Re: New IndexAM API controlling index vacuum strategies

From: Masahiko Sawada <sawada(dot)mshk(at)gmail(dot)com>
To: Peter Geoghegan <pg(at)bowt(dot)ie>
Cc: PostgreSQL-development <pgsql-hackers(at)postgresql(dot)org>
Subject: Re: New IndexAM API controlling index vacuum strategies
Date: 2020-12-29 06:25:55
Message-ID: CAD21AoC7ceWtCS9WGO=M2qvW4Be0JGr7EPfVR=Ss2b5gR84Aww@mail.gmail.com
Views: Raw Message | Whole Thread | Download mbox | Resend email
Thread:
Lists: pgsql-hackers

On Tue, Dec 29, 2020 at 7:06 AM Peter Geoghegan <pg(at)bowt(dot)ie> wrote:
>
> On Sun, Dec 27, 2020 at 11:41 PM Peter Geoghegan <pg(at)bowt(dot)ie> wrote:
> > I experimented with this today, and I think that it is a good way to
> > do it. I like the idea of choose_vacuum_strategy() understanding that
> > heap pages that are subject to many non-HOT updates have a "natural
> > extra capacity for LP_DEAD items" that it must care about directly (at
> > least with non-default heap fill factor settings).
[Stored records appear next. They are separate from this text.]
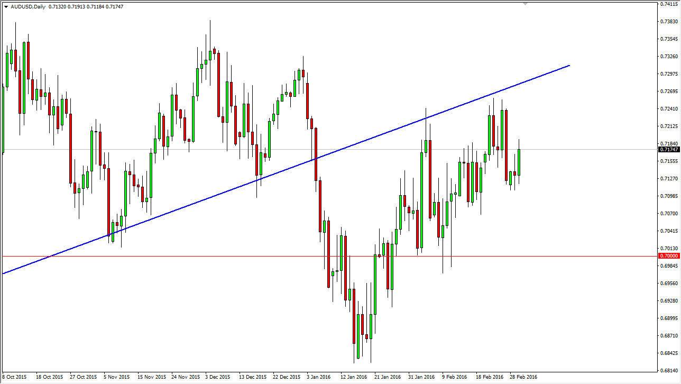Click the scroll-to-end arrow above the chart
The image size is (681, 384).
525,4
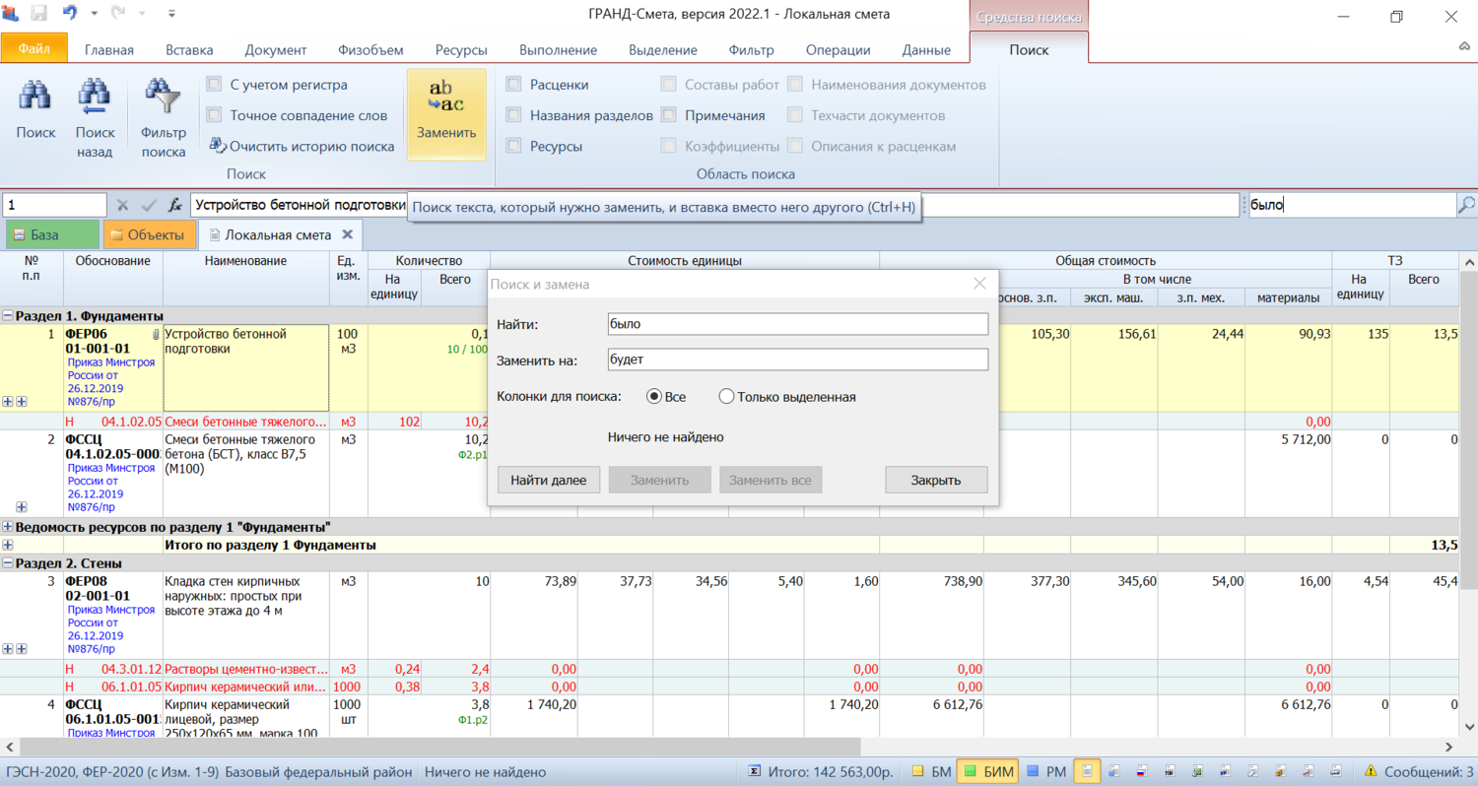The image size is (1478, 786).
Task: Click magnifier icon in search box
Action: click(x=1466, y=205)
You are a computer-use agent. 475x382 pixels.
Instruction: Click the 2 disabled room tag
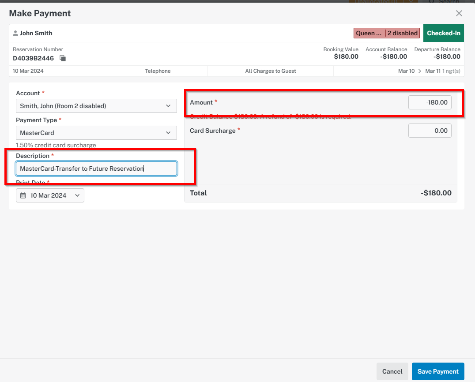403,33
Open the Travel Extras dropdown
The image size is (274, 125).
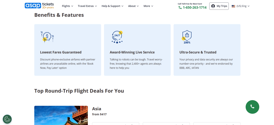point(87,6)
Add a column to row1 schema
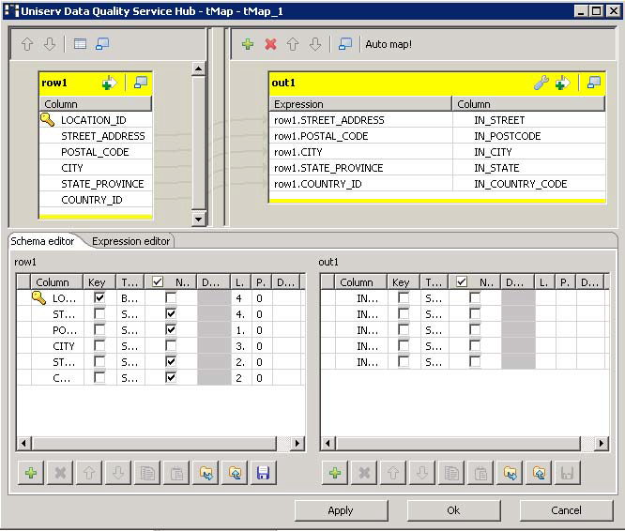 point(31,474)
My early testing
> > shows that it will often take a surprisingly long time for the most
> > heavily updated heap page to have more than about 100 LP_DEAD items.
>
> Attached is a rough patch showing what I did here. It was applied on
> top of my bottom-up index deletion patch series and your
> poc_vacuumstrategy.patch patch. This patch was written as a quick and
> dirty way of simulating what I thought would work best for bottom-up
> index deletion for one specific benchmark/test, which was
> non-hot-update heavy. This consists of a variant pgbench with several
> indexes on pgbench_accounts (almost the same as most other bottom-up
> deletion benchmarks I've been running). Only one index is "logically
> modified" by the updates, but of course we still physically modify all
> indexes on every update. I set fill factor to 90 for this benchmark,
> which is an important factor for how your VACUUM patch works during
> the benchmark.
>
> This rough supplementary patch includes VACUUM logic that assumes (but
> doesn't check) that the table has heap fill factor set to 90 -- see my
> changes to choose_vacuum_strategy(). This benchmark is really about
> stability over time more than performance (though performance is also
> improved significantly). I wanted to keep both the table/heap and the
> logically unmodified indexes (i.e. 3 out of 4 indexes on
> pgbench_accounts) exactly the same size *forever*.
>
> Does this make sense?

Thank you for sharing the patch. That makes sense.

+ if (!vacuum_heap)
+ {
+ if (maxdeadpage > 130 ||
+ /* Also check if maintenance_work_mem space is running out */
+ vacrelstats->dead_tuples->num_tuples >
+ vacrelstats->dead_tuples->max_tuples / 2)
+ vacuum_heap = true;
+ }

The second test checking if maintenane_work_mem space is running out
also makes sense to me. Perhaps another idea would be to compare the
number of collected garbage tuple to the total number of heap tuples
so that we do lazy_vacuum_heap() only when we’re likely to reclaim a
certain amount of garbage in the table.

>
> Anyway, with a 15k TPS limit on a pgbench scale 3000 DB, I see that
> pg_stat_database shows an almost ~28% reduction in blks_read after an
> overnight run for the patch series (it was 508,820,699 for the
> patches, 705,282,975 for the master branch). I think that the VACUUM
> component is responsible for some of that reduction. There were 11
> VACUUMs for the patch, 7 of which did not call lazy_vacuum_heap()
> (these 7 VACUUM operations all only dead a btbulkdelete() call for the
> one problematic index on the table, named "abalance_ruin", which my
> supplementary patch has hard-coded knowledge of).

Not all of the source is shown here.